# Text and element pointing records

○ ○ ○

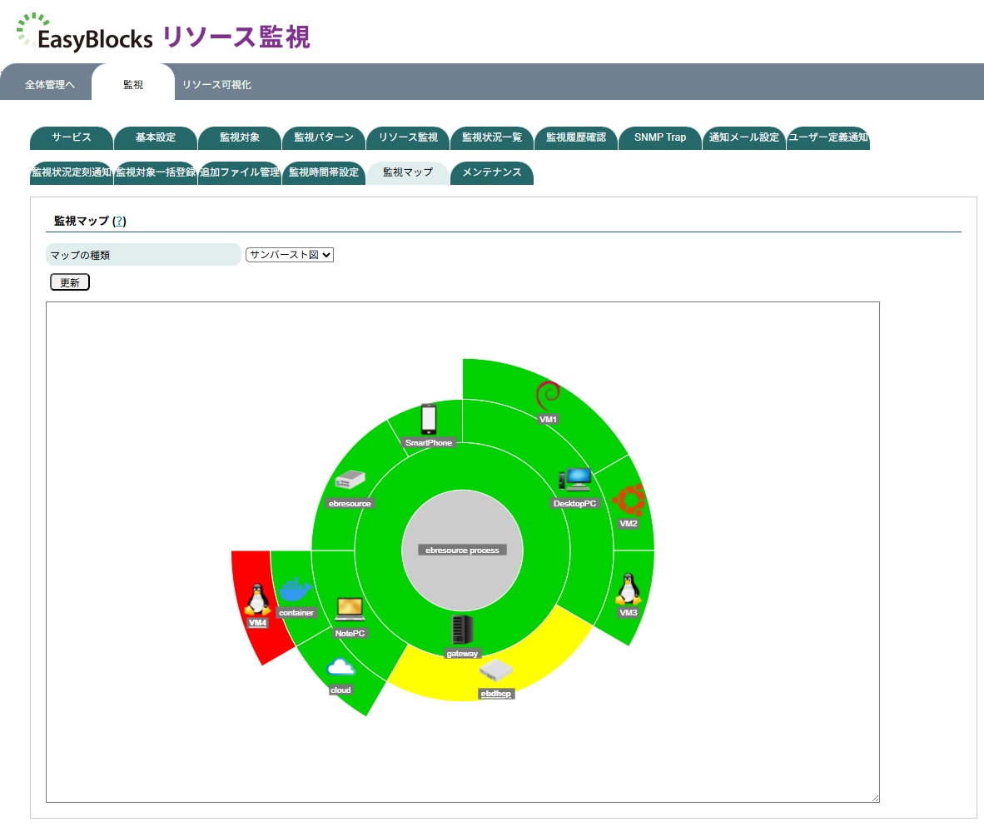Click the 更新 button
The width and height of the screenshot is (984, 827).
tap(70, 282)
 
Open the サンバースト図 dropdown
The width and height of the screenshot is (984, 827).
tap(290, 255)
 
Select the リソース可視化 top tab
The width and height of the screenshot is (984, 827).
tap(216, 85)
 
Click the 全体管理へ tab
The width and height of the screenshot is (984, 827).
tap(50, 85)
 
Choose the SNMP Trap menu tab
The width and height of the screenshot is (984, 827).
tap(660, 137)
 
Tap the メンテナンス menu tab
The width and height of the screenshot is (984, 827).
tap(491, 172)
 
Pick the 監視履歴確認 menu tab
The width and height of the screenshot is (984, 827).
tap(576, 137)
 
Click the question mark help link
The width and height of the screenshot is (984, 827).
tap(119, 221)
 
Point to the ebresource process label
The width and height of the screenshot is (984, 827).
tap(462, 550)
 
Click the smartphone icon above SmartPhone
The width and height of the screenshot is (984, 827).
tap(429, 419)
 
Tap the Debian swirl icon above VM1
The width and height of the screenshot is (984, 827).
tap(548, 395)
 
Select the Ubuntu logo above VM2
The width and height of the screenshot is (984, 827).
tap(629, 500)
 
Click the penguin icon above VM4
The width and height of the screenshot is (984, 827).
tap(257, 600)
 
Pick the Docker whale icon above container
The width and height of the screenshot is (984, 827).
tap(296, 590)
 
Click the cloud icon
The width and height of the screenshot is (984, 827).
tap(341, 668)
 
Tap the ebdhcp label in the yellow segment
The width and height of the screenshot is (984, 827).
tap(497, 694)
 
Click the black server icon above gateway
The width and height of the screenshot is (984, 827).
tap(462, 630)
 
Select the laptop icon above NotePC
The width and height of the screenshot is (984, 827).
tap(350, 610)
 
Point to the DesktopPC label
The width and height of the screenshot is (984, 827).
tap(575, 503)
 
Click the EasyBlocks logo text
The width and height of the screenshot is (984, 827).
tap(95, 38)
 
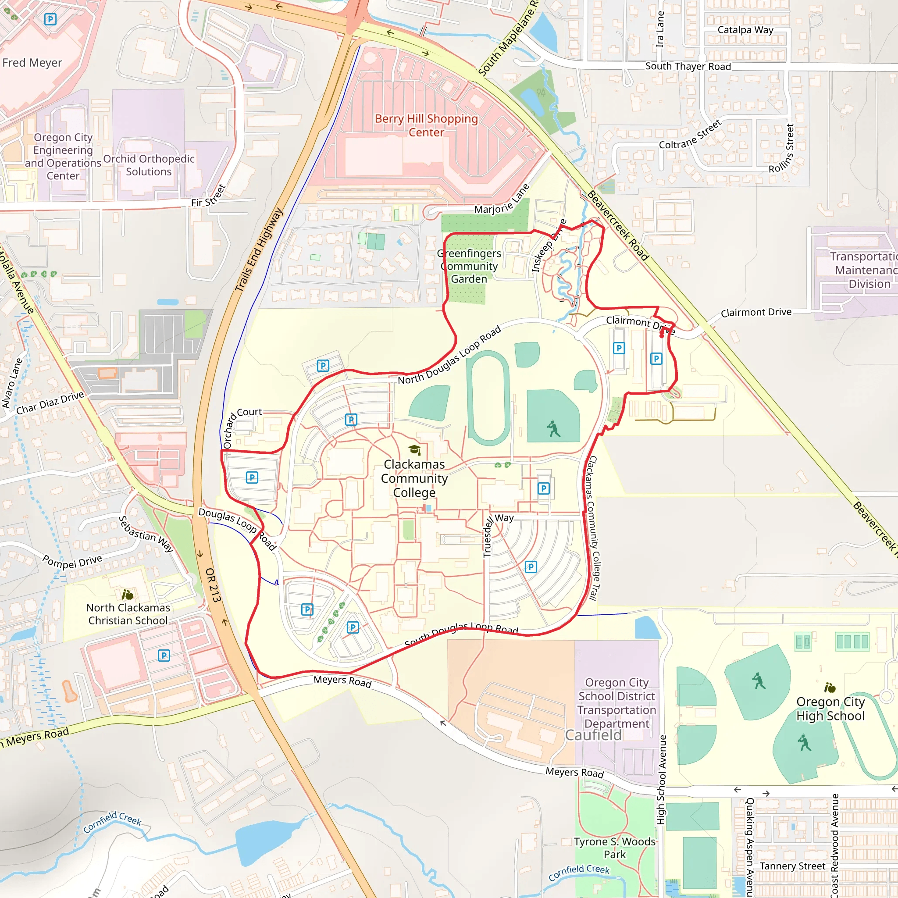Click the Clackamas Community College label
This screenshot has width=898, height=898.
[x=414, y=478]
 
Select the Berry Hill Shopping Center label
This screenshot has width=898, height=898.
[x=426, y=125]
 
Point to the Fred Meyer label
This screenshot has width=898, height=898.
[x=32, y=63]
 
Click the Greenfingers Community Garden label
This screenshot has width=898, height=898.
[x=469, y=266]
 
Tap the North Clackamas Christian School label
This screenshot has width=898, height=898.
[x=128, y=614]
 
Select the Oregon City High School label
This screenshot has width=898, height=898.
[x=830, y=709]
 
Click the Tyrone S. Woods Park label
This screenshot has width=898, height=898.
[x=614, y=848]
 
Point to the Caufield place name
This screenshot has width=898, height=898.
[x=593, y=735]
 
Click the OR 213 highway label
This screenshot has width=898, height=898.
[x=213, y=585]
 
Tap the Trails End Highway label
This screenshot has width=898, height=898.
[x=258, y=249]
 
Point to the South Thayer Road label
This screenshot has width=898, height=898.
[x=688, y=67]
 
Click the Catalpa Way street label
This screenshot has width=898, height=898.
[x=745, y=30]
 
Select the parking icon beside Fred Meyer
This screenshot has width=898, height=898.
[x=50, y=19]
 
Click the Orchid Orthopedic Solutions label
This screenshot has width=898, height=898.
[x=149, y=165]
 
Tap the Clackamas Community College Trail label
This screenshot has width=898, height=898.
[x=593, y=528]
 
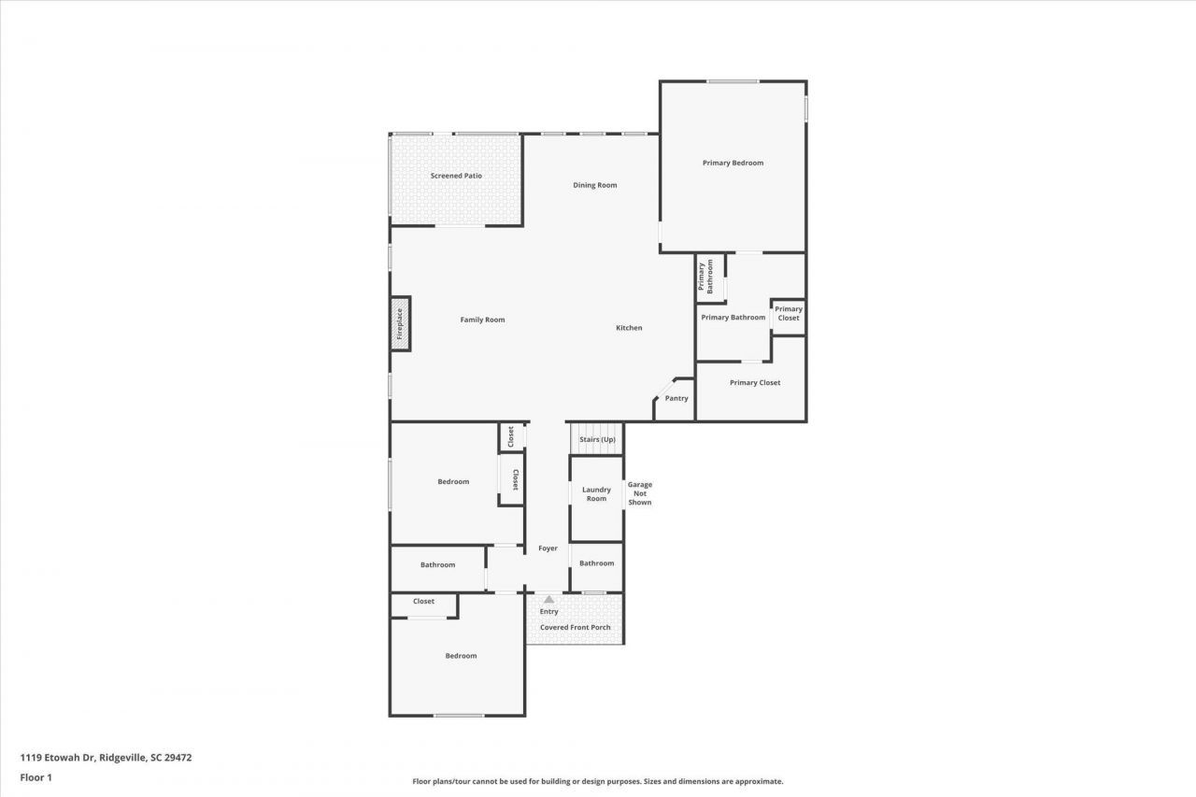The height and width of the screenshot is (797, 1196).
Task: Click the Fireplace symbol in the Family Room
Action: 400,323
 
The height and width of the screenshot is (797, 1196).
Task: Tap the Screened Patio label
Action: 456,176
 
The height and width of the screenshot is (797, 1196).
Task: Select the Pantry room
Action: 676,399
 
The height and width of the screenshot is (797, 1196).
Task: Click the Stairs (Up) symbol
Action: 597,439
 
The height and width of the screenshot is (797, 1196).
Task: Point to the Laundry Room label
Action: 596,494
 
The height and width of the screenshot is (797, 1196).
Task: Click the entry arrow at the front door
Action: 548,599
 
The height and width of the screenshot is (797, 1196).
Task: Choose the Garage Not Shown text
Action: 640,493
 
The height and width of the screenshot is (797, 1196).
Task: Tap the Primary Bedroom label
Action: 733,163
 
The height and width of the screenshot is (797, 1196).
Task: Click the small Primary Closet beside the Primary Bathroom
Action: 788,314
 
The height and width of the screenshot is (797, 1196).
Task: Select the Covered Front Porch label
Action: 575,627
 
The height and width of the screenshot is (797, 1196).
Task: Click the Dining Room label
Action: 595,185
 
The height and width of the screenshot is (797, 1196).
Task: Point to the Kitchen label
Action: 629,328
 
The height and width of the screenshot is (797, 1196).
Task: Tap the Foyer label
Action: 548,548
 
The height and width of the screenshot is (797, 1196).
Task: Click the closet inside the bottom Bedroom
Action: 423,602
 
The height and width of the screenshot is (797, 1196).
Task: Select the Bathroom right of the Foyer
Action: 596,563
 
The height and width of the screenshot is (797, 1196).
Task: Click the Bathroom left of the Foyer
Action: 437,565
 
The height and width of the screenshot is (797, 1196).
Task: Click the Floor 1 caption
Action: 36,776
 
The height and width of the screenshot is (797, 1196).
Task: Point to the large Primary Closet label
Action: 755,382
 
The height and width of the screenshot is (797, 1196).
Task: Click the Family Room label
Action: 482,320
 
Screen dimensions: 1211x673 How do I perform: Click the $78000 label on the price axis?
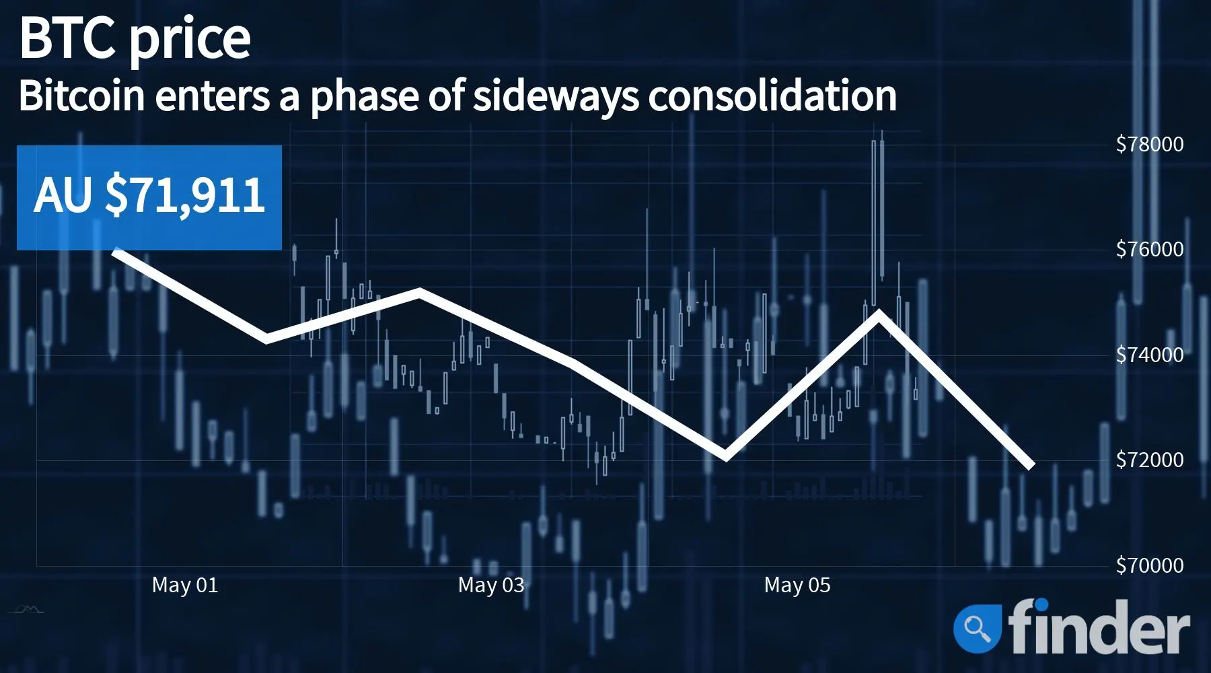[x=1149, y=144]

○ ○ ○

# GOAL OF THE EXERCISE
Please write out all of the lines above word for word, with the pictures left out.

# EXERCISE RESULT
Click the 更新 button
The width and height of the screenshot is (984, 827).
tap(70, 282)
 
Open the サンバースト図 dropdown
The width and height of the screenshot is (984, 827).
tap(290, 255)
 
Select the リソース可視化 top tab
The width and height of the screenshot is (984, 827).
tap(216, 85)
 
Click the 全体管理へ tab
The width and height of the screenshot is (984, 827).
tap(50, 85)
 
Choose the SNMP Trap menu tab
The width and height of the screenshot is (984, 827).
tap(660, 137)
 
Tap the メンテナンス menu tab
The width and height of the screenshot is (984, 827).
tap(491, 172)
 
Pick the 監視履歴確認 menu tab
The width and height of the screenshot is (984, 827).
tap(576, 137)
 
Click the question mark help link
The width and height of the screenshot is (984, 827).
tap(119, 221)
 
Point to the ebresource process label
The width and height of the screenshot is (984, 827).
tap(462, 550)
 
Click the smartphone icon above SmartPhone
The width and height of the screenshot is (984, 827).
tap(429, 419)
 
Tap the Debian swirl icon above VM1
The width and height of the screenshot is (984, 827).
tap(548, 395)
 
Select the Ubuntu logo above VM2
The width and height of the screenshot is (984, 827).
tap(629, 500)
 
Click the penguin icon above VM4
The width and height of the screenshot is (984, 827).
tap(257, 600)
 
Pick the Docker whale icon above container
The width and height of the screenshot is (984, 827).
tap(296, 590)
 
Click the cloud icon
The width and height of the screenshot is (984, 827).
tap(341, 668)
 
Tap the ebdhcp label in the yellow segment
The width and height of the screenshot is (984, 827).
tap(497, 694)
 
Click the black server icon above gateway
The width and height of the screenshot is (984, 827).
tap(462, 630)
 
Select the laptop icon above NotePC
The width and height of the screenshot is (984, 827).
tap(350, 610)
 
Point to the DesktopPC label
The width and height of the screenshot is (984, 827).
tap(575, 503)
 
Click the EasyBlocks logo text
The width and height of the screenshot is (984, 827).
tap(95, 38)
 
Click the Clackamas Community College label
This screenshot has width=898, height=898.
[x=414, y=478]
 
Select the Berry Hill Shopping Center label
This screenshot has width=898, height=898.
[x=426, y=125]
 
Point to the Fred Meyer label
This screenshot has width=898, height=898.
[x=32, y=63]
 
Click the Greenfingers Community Garden label
This screenshot has width=898, height=898.
[x=469, y=266]
 
Tap the North Clackamas Christian School label
This screenshot has width=898, height=898.
[x=128, y=614]
 
Select the Oregon City High School label
This screenshot has width=898, height=898.
[x=830, y=709]
 
Click the Tyrone S. Woods Park label
This screenshot has width=898, height=898.
[x=614, y=848]
 
Point to the Caufield place name
This screenshot has width=898, height=898.
[x=593, y=735]
 
Click the OR 213 highway label
This screenshot has width=898, height=898.
[x=213, y=585]
 
Tap the Trails End Highway label
This screenshot has width=898, height=898.
[x=258, y=249]
 
Point to the South Thayer Road label
This screenshot has width=898, height=898.
[x=688, y=67]
 
Click the Catalpa Way street label
This screenshot has width=898, height=898.
[x=745, y=30]
 
Select the parking icon beside Fred Meyer
This screenshot has width=898, height=898.
[x=50, y=19]
 
Click the Orchid Orthopedic Solutions label
This screenshot has width=898, height=898.
[x=149, y=165]
 
Tap the Clackamas Community College Trail label
This screenshot has width=898, height=898.
[x=593, y=528]
 
The height and width of the screenshot is (797, 1196).
Task: Click the Fireplace symbol in the Family Room
Action: 400,323
 
The height and width of the screenshot is (797, 1196).
Task: Tap the Screened Patio label
Action: 456,176
 
The height and width of the screenshot is (797, 1196).
Task: Select the Pantry room
Action: 676,399
 
The height and width of the screenshot is (797, 1196).
Task: Click the Stairs (Up) symbol
Action: 597,439
 
The height and width of the screenshot is (797, 1196).
Task: Point to the Laundry Room label
Action: 596,494
 
The height and width of the screenshot is (797, 1196).
Task: Click the entry arrow at the front door
Action: 548,599
 
The height and width of the screenshot is (797, 1196).
Task: Choose the Garage Not Shown text
Action: 640,493
 
The height and width of the screenshot is (797, 1196).
Task: Tap the Primary Bedroom label
Action: 733,163
 
The height and width of the screenshot is (797, 1196).
Task: Click the small Primary Closet beside the Primary Bathroom
Action: 788,314
 
The height and width of the screenshot is (797, 1196).
Task: Select the Covered Front Porch label
Action: 575,627
 
The height and width of the screenshot is (797, 1196).
Task: Click the Dining Room label
Action: 595,185
 
The height and width of the screenshot is (797, 1196).
Task: Point to the Kitchen label
Action: 629,328
 
The height and width of the screenshot is (797, 1196).
Task: Tap the Foyer label
Action: 548,548
 
The height and width of the screenshot is (797, 1196).
Task: Click the closet inside the bottom Bedroom
Action: 423,602
 
The height and width of the screenshot is (797, 1196).
Task: Select the Bathroom right of the Foyer
Action: 596,563
 
The height and width of the screenshot is (797, 1196).
Task: Click the Bathroom left of the Foyer
Action: 437,565
 
The height and width of the screenshot is (797, 1196).
Task: Click the Floor 1 caption
Action: 36,776
 
The height and width of the screenshot is (797, 1196).
Task: Point to the large Primary Closet label
Action: 755,382
 
The height and width of the screenshot is (797, 1196).
Task: Click the Family Room label
Action: 482,320
 
Screen dimensions: 1211x673 How do I perform: Click the $78000 label on the price axis?
[x=1149, y=144]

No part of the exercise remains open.